I've read that the Silver Chloride is meant to be dissolved with Nitric acid, turn into a clear blue, then cemented out with copper. Each time I addded to Nitric acid to my Silver Chloride, it would go a murky green and not dissolve. I've also read that I could bathe the CPUs in ntiric acid before putting them in AR to get the silver out then cementing it. What method have you found bed for claiming the silver from ceramic CPUs? 

Thank you for your help in advance.


----------



## FrugalRefiner (Jan 1, 2016)

Let's start with question of which metal you want to pursue first. Your primary target is gold, so most folks go for that first. Any silver is of minor value compared to the value of the gold.

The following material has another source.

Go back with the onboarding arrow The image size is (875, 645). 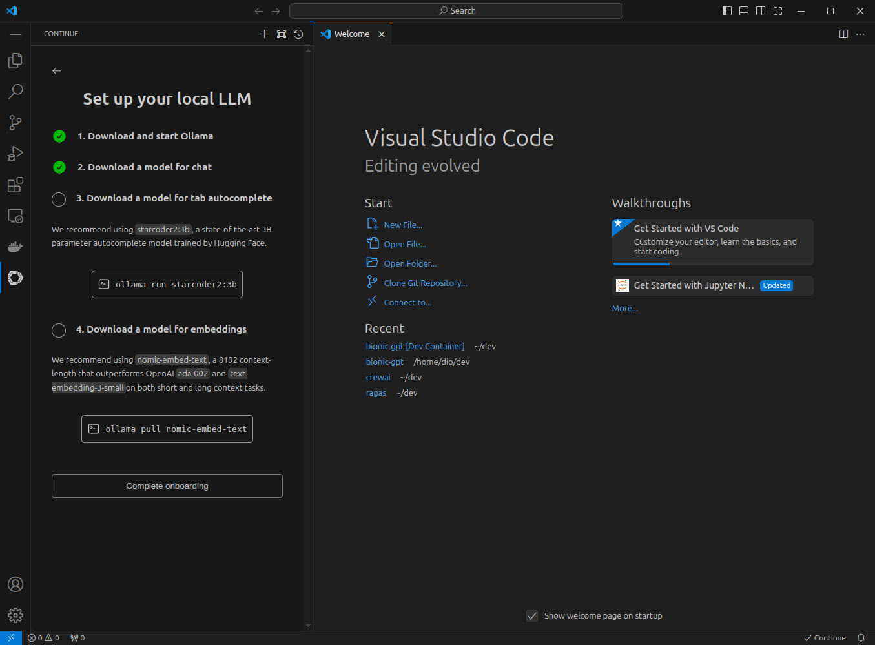(x=57, y=71)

As far as dealing with the silver chloride, there are several ways to go about it, but nitric acid isn't one of them. Silver chloride will not dissolve in nitric. Many people have used the lye and sugar method, but the result can be incomplete. I'd suggest Lou's method of tumbling the silver chloride with some iron nails and sulfuric acid. You should be able to find his instructions by searching for those terms with Lou as the author.

Dave


----------



## nickvc (Jan 2, 2016)

Dave is spot on as usual with his advice and chemistry.
If it were me I would simply rinse and save any silver chloride in a container covered with water until you have enough to worry about, it's like a savings fund or a rainy day project when you having nothing better to do but want to be productive, I would treat any PGMs the same and not spend hours days or weeks chasing a couple of grams.
As a side note you could well find gold with your silver chloride depending on how well you rinse your filters or whether you use a vacuum , a stannous test will soon tell you if they do have gold in the solutions.


----------



## Stewill (Jan 3, 2016)

Thank you for the replies! So from what I've managed to read from Lou it goes as the following:

- Add 5% sulfuric acid and steel to Silver Chloride 
- Tumble them altogether in a plastic container
- Remove anything magnetic with a magnet
- Melt a sample to check it has worked

I'm just planning on saving up my Silver Chloride then once I have a large amount will recover it. When I finally do it, will post up some pictures.


----------



## rickbb (Jan 19, 2016)

When saving up silver chloride, keep it wet. Letting it dry out can be hazardous.


----------



## Lou (Jan 20, 2016)

Not only hazardous (the dust) but if dry it is a struggle to reduce it quantitatively.


----------